La porte s’ouvrit de nouveau et on annonça Léonard.

« Soyez le bienvenu, dit Harley, heureux d’échapper au regard pénétrant du prince ; soyez le bienvenu. Voici le noble ami qui s’intéresse avec nous au sort de Riccabocca, et qui pourrait lui être si utile, si je parvenais à découvrir les documents dont je vous ai parlé.

— Les voici, dit Léonard simplement. Plaise à Dieu que cela vous suffise ! »

Harley ouvrit aussitôt le paquet et en examina rapidement le contenu.

« Hourra ! s’écria-t-il bientôt d’un air triomphant et en battant des mains comme un enfant. Voyez, voyez, prince ; voici les propres lettres de Peschiera à la femme de son parent ; son aveu de ce qu’il appelle « ses projets patriotiques, » ses supplications pour qu’elle persuade à son mari de s’unir à lui. Voyez comme il se sert de son influence sur la femme qui avait été sa fiancée ; avec quel artifice il combat ses objections ! Voyez combien notre ami avait de répugnance à agir avant que femme et parent ne se fussent ligués pour l’entraîner !

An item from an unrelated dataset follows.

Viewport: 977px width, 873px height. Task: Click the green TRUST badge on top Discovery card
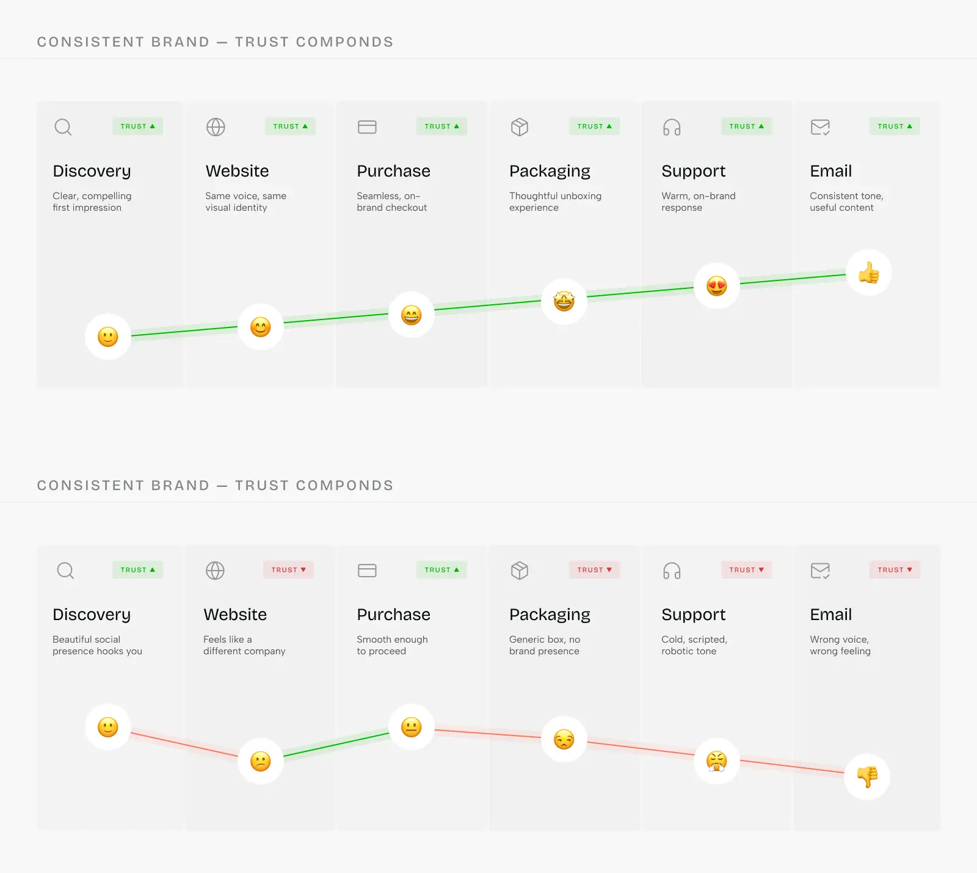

— Assez, assez ! cela suffit, s’écria le prince après avoir jeté un coup d’œil sur les passages indiqués par Harley.

— Non, ce n’est pas assez ! cria Harley en continuant de parcourir rapidement les lettres de Peschiera. En voici davantage ! Oh ! le fieffé coquin ! Voici, après la fuite de notre ami, l’aveu que fait Peschiera de sa passion coupable ; il convient lui-même qu’il s’est efforcé d’attirer son bienfaiteur à sa ruine, dans le but de souiller la maison qui l’avait abrité. Ah ! voyez comme elle le traite ! Grâce au ciel, ses yeux se sont ouverts, et elle l’a repoussé et méprisé avant de mourir. Elle était innocente ! J’en étais sûr ! La mère de Violante devait être pure ! Pauvre femme ! quel sort affreux ! Votre empereur a-t-il un cœur d’homme ?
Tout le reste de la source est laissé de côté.